The Girls - Christmas at Teresa's |
I can't believe that 2010 is over, it flew past, I guess time flies when you're having fun?
I think that it may be time to rename the blog. I've completed Breast Cancer 101 and passed with flying colors. I'm considered cured and taking precautionary measures to make sure that there are no nasty little cancer cells dwelling out there in my body somewhere just waiting for their chance to start a new colony, the Herceptin and Armidex are my vigilant watchdogs. Thank you God for modern medicine - these two therapies haven't been used for adjuvant therapy for that long.
Now it's time to find that new normal I hear so much about. My old normal will never be there again, so I need to stop waiting for it to return and move on to my "new normal". Easier said than done. I get so excited when I have a little window of the old normal, I think "Tomorrow I will be able to get out there, get a job, cook dinner, do the laundry, visit friends, clean the house....", and then 15 minutes later I'm taking a nap. The doctors and nurses, and my family, are awesome, they tell me I need to let my body heal, it will still take a while, I've been through a lot, lower my expectations to be more in line with reality, again easier said than done. I guess I've always been kind of an overachiever, expecting more of myself than others do, it's hard to break that pattern in my brain.

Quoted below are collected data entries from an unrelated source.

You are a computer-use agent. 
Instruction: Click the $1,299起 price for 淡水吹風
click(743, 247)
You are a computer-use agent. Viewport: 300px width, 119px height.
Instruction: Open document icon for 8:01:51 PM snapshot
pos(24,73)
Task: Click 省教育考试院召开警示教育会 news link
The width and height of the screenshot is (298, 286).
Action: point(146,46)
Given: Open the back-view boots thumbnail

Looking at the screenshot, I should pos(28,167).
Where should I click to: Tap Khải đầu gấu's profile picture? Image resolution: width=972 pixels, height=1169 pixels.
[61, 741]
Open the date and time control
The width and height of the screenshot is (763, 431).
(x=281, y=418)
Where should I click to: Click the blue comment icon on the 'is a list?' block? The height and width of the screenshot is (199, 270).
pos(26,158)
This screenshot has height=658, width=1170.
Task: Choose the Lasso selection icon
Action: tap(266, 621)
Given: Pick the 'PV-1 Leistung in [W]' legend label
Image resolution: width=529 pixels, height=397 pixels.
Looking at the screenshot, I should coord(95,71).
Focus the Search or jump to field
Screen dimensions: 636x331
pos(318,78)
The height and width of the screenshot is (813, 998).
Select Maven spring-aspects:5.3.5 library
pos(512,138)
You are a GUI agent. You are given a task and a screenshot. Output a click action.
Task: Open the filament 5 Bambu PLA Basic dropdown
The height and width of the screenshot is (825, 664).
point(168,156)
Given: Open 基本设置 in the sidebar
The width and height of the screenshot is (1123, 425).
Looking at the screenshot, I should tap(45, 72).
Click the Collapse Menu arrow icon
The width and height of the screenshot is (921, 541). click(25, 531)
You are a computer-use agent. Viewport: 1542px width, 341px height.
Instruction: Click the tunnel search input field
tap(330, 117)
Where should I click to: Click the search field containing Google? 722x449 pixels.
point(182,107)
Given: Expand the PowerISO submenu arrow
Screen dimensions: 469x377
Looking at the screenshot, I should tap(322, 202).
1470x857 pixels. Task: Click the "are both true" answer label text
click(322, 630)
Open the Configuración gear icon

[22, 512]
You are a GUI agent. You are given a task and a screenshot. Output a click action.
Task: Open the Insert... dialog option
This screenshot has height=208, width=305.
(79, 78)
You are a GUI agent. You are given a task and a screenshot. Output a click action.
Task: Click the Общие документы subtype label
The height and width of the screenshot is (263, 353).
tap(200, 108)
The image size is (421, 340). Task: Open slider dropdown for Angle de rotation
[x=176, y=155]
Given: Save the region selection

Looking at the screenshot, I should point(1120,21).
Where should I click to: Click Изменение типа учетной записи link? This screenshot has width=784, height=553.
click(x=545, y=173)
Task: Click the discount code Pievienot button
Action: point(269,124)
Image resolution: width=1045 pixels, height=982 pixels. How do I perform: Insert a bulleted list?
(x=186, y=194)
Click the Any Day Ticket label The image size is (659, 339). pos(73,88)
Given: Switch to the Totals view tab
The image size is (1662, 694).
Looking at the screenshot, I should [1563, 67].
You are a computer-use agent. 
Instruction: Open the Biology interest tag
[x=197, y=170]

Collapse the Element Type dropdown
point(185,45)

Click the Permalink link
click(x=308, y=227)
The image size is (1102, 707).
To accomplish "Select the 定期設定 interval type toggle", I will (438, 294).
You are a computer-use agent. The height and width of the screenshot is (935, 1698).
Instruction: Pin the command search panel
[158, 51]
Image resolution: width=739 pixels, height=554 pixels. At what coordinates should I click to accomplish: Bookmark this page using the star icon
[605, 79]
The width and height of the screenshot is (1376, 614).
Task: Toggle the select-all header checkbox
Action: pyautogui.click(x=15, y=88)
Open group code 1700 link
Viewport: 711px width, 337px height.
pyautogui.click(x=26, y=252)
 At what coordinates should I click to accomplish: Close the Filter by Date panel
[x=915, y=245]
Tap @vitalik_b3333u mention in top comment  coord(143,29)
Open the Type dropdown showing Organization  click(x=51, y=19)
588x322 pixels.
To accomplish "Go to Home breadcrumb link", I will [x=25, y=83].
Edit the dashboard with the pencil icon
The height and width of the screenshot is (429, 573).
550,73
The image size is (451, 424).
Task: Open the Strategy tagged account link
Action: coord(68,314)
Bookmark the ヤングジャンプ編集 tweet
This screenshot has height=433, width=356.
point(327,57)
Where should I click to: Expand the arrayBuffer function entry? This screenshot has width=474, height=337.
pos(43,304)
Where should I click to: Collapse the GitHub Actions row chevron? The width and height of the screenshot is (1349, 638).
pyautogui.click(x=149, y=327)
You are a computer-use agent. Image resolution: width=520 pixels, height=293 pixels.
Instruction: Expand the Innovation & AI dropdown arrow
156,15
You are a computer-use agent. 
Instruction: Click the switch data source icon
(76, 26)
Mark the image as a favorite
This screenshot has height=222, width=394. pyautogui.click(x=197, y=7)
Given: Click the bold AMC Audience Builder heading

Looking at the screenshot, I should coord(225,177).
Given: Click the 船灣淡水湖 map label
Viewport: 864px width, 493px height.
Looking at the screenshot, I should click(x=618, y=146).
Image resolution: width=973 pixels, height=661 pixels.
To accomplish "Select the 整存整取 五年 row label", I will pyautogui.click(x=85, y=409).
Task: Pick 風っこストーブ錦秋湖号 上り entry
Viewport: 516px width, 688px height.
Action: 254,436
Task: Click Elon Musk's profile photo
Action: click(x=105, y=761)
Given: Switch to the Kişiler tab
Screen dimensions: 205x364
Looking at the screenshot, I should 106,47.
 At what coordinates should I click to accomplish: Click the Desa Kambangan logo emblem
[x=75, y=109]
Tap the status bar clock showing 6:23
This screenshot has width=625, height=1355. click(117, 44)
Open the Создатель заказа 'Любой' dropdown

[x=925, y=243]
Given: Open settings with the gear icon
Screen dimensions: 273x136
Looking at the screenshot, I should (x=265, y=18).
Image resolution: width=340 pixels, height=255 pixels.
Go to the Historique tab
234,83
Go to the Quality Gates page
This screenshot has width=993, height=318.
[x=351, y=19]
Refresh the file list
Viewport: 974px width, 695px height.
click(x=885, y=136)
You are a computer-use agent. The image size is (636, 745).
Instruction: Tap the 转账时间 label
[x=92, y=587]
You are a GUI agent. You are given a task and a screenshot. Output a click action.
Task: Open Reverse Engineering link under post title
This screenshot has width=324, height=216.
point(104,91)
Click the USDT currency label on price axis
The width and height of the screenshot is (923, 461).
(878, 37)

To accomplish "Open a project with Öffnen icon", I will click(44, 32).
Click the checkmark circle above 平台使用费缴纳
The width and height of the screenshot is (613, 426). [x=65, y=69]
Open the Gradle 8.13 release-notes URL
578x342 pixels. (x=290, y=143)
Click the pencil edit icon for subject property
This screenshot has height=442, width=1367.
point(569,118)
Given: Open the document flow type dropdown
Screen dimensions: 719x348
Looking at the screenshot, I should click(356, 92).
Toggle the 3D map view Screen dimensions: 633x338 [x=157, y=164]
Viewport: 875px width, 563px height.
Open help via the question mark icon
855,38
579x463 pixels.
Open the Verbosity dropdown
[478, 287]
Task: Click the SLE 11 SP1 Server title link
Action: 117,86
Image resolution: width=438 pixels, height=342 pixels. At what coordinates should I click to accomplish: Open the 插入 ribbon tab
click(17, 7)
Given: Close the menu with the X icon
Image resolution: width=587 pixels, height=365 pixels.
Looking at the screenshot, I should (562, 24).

- Trust that God is control and I need to let Him show me the way.
- Rest when I'm tired
- I'm not being lazy - I'm healing
- Don't cry about it, there is nothing you can do
- Recognize my limits
- One step at a time - sometimes that means one step forward and two steps back, but other times it's two steps forward and one step back
- Realize that I really am getting better, remind myself how I felt after chemo and again after radiation, I actually have come a long way
- Look to the future - realize my new possibilities, they may be totally different than what I've done in the past
- Enjoy each day
- Love my family
- See the beauty that God has laid out there for us
- Take the low times in stride, recognize it as part of the healing process
- Live each day with love and thankfulness
- Enjoy the rain
- Dance and smile
Ambrose |
Apples to Apples |
On a more general note - Our Christmas was very blessed. We got to spend wonderful time with all of our children and their families, and we were blessed with a new grandson on Christmas Eve.
Soul of Christ, sanctify me. Body of Christ, save me
Blood of Christ, inebriate me. Water from Christ's side, wash me
Passion of Christ, strengthen me. O good Jesus, hear me
Within Thy wounds hide me, Suffer me not to be separated from Thee
From the malicious enemy defend me. In the hour of my death call me
And bid me come unto Thee. That I may praise Thee with Thy saints and with Thy angels
Forever and ever
Amen
God Bless you all and thanks for keeping me in your prayers,
Linda
Love the New Normal List! I think it is time I start one of those myself. You are amazing!
ReplyDeleteYour list is just the greatest, and I promise you, you will find it all so true --- take it from someone who is now two and a half years out. We can heal, rest, move on, resume life, etc., but we never forget. I'm soooooo reminded of it all every time I go to get my port flushed out every six weeks and I see all the new patients there. But it is a good reminder for me to thank the Lord of what He took me through and for all He has done for me along the way. Maybe it is time for a new blog name --- Maybe it will be Life's Adventures - Breast Cancer 202. Nothing means more to someone starting this journey than the helping hands and hearts of those who have been there and WON!!!!!